The goal with this exercise is to implement Batch Gradient Descent with early stopping for Softmax Regression (without using Scikit-Learn)
As it is softmax regression this entails that the classes that we are classifying be exclusive


We are going to work on the MNIST Data set as the classes are exclusive and it's easy to load

As a baseline I will implement it with scikit learn and then look through the chapter on 
how to implement it without


Later features I want to add is plotting val error and training error while gradient descent is training

## Given

The chapter in the Aurelion Geron O'Reilly book gave a basic function for early stopping (perhaps we can make some embellishments):

In [None]:
#from sklearn.base import clone
#
##prepare the data
#poly_scaler = Pipeline([
#    ("poly_features", PolynomialFeatures(degree=90, include_bias=False)),
#    ("std_scaler", StandardScaler())
#])
#X_train_poly_scaled = poly_scaler.fit_transform(X_train)
#X_val_poly_scaled = poly_scaler.transform(X_val)
#
#sgd_reg = SGDRegressor(max_iter=1, tol=-np.infty, warm_start=True,
#                       penalty=None, learning_rate="constant", eta0=0.0005)
#
#minimum_val_error = float("inf")
#best_epoch = None
#best_model = None
#for epoch in range(1000):
#    sgd_reg.fit(X_train_poly_scaled, y_train)   #continues where it left off
#    y_val_predict = sgd_reg.predict(X_val_poly_scaled)
#    val_error = mean_squared_error(y_val, y_val_predict)
#    if val_error < minimum_val_error:
#        minimum_val_error = val_error
#        best_epoch = epoch
#        best_model = clone(sgd_reg)

Also we are given the equations for the softmax score for class k, softmax function, softmax regression classifier prediction, cross entropy cost function, and cross entropy gradient vector for class k.

Softmax Score:
![SoftmaxScore.jpg](attachment:SoftmaxScore.jpg)
Softmax Function:
![SoftmaxFunction.png](attachment:SoftmaxFunction.png)
Softmax Regression Classifier Prediction:
![SoftmaxRegClassPred.jpg](attachment:SoftmaxRegClassPred.jpg)
Cross Entropy Cost Function:
![Cross%20Entropy%20Cost%20Function.gif](attachment:Cross%20Entropy%20Cost%20Function.gif)
Cross Entropy Gradient Vector for Class k:
![Cross%20Entropy%20gradient%20vector.png](attachment:Cross%20Entropy%20gradient%20vector.png)

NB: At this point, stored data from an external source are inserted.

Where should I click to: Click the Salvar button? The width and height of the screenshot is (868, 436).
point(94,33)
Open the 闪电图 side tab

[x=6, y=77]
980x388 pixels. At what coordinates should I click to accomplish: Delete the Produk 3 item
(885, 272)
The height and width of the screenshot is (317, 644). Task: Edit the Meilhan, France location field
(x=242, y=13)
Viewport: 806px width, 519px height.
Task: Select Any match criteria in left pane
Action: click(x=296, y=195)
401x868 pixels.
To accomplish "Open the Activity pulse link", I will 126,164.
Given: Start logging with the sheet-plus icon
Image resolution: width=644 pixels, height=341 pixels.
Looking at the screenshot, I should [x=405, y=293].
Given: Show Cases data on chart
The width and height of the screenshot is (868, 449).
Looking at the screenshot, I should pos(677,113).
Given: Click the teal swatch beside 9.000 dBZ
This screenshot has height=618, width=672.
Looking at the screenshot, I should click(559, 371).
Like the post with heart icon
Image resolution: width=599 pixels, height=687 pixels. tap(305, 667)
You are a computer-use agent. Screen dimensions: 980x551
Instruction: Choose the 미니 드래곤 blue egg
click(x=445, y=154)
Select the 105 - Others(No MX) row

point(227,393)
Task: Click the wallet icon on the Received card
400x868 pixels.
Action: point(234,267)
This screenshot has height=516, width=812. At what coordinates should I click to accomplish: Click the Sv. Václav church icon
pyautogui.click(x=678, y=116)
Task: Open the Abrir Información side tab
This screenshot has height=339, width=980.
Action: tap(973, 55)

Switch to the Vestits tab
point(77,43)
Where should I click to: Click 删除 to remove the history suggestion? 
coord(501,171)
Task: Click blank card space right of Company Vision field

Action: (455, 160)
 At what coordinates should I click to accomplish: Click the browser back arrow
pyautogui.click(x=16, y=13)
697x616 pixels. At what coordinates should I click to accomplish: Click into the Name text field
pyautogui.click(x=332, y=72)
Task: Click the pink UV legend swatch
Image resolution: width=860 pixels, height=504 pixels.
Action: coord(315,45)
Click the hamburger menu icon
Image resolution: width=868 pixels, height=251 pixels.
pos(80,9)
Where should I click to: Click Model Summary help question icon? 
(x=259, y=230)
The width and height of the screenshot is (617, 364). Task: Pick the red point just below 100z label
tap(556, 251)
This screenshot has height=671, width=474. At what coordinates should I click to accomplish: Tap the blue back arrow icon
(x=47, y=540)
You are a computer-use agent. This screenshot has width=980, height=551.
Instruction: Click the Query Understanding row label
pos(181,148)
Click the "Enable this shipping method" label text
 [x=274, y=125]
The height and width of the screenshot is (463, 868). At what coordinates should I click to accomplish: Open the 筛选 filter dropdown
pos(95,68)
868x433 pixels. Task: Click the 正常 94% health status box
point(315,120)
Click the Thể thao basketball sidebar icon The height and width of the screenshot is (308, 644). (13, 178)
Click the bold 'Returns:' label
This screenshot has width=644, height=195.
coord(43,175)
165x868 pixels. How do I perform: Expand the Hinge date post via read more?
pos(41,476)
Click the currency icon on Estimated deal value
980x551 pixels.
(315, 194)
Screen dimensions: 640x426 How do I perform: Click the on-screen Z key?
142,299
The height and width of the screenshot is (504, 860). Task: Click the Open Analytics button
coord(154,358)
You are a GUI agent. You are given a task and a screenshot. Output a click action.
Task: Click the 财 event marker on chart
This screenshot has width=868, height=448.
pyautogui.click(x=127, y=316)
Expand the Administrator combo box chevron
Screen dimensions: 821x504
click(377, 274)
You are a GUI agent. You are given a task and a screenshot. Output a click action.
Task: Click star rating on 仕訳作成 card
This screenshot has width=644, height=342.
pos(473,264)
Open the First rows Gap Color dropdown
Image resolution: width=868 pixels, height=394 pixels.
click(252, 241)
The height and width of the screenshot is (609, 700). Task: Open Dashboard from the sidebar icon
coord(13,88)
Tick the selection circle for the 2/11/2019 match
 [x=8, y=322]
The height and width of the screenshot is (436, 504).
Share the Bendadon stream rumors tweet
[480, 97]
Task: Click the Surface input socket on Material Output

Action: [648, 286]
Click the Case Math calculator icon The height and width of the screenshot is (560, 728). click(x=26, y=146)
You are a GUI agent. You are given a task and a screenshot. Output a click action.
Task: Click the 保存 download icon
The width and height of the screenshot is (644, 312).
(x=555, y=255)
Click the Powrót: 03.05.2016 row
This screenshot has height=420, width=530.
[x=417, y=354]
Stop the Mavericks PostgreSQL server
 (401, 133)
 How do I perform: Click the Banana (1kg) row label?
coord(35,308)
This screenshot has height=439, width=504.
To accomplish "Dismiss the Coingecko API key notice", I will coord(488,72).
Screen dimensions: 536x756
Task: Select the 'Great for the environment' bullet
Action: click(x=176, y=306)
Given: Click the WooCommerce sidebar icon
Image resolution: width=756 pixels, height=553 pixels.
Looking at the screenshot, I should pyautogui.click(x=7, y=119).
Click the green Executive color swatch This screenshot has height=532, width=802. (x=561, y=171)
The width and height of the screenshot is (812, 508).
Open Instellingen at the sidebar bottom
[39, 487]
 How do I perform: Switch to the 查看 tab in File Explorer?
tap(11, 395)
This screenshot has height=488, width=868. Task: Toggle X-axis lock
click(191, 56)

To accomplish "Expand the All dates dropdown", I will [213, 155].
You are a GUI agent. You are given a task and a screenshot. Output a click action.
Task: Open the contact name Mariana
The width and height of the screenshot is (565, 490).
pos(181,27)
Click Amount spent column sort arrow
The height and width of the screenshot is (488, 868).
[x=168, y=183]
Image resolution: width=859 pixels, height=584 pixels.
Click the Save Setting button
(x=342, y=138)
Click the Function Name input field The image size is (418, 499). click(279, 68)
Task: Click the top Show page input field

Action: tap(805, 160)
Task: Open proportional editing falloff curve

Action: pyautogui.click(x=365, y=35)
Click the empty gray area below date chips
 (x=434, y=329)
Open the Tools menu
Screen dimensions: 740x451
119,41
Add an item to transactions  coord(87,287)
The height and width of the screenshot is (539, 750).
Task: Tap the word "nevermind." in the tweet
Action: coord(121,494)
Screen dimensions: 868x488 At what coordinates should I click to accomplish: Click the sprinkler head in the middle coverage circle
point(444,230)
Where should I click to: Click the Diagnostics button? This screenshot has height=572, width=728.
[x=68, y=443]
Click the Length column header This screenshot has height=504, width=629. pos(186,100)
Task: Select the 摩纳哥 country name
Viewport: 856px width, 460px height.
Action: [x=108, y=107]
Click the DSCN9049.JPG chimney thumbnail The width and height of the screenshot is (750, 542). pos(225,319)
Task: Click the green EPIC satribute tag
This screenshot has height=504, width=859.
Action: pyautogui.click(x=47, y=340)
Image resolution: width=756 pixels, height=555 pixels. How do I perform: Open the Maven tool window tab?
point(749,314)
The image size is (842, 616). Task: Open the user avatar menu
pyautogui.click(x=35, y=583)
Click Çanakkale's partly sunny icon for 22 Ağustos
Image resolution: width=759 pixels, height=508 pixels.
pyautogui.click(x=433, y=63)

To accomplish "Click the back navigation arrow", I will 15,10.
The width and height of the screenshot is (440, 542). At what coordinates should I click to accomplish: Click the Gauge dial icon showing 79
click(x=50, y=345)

# **Initial Thoughts on How I Want to Approach This**

The softmax score is used for scoring probabilities, softmax function is used for estimating the probability that an instance belongs to a given class, and the cross entropy cost is used to penalize incorrect classifications. I think for batch gradient descent the entire batch is predicted and then the gradient is calculated based on the cost of all of the predictions.
Thus, each instance will 1.) get scored for each class (k) with randomly initialized weights in the parameter matrix using a transform dot product between the values for x instance and the weights of each class's parameter vector. 2.) calculate the sigmoid (compute the exponential of each score, add them all together, and then save each exponential and divide by the sum of these exponentials) of each class's score to find the probability that each instance belongs to a given class 3.) using the scores for each class from the softmax function as p-hat, find the gradient vector (partial derivative) of the function with respect to each weight for each class's parameter vector. 4) Iterate over each instance in the batch saving each gradient vector per class. 5.) As we're using gradient descent as our optimization function, multiply the sum of each partial derivative for each given class by the learning rate and subtract it's value from each weight it corresponds to. 6.) Stop optimizing when a desirable lowest cost possible has been reached.

Simple! lol


Now somethings that will be needed are parameter matrices (probably using numpy arrays). One will be needed per class
For dot product to work each parameter matrix must have the same number of values as the feature vector for each instance.
For clean code it may be nice to write a single p-hat variable (for storing the softmax score) to represent any class present and then iterate over the number of classes 



# Baseline

In [None]:
#import digit classifier
import numpy as np
from sklearn.datasets import fetch_openml
mnist = fetch_openml('mnist_784', version=1)
mnist.keys()

In [None]:
X, y = mnist['data'], mnist['target']
X.shape

In [None]:
X[0].reshape(28,28)

In [None]:
from sklearn.model_selection import train_test_split
X_train, X_val, y_train, y_val = train_test_split(X, y, train_size = 0.8, random_state = 42)
print("X_train size:", X_train.shape, '\n',
    "X_val size:", X_val.shape, '\n',
    "y_train size:", y_train.shape, '\n',
    "y_val size:", y_val.shape, '\n')

In [None]:
from sklearn.linear_model import LogisticRegression
from sklearn.metrics import accuracy_score


softmax_reg = LogisticRegression(multi_class='multinomial', solver='lbfgs', C=10)
softmax_reg.fit(X_train, y_train)
val_predictions = softmax_reg.predict(X_val)
val_score = accuracy_score(y_val, val_predictions)
val_score

So without any tuning of parameters our sklearn softmax regressor with batch gradient descent scores a 91.81% accuracy. This will be our baseline when we're writing our classifier from scratch. Hopefully we can score somewhere in this neighborhood.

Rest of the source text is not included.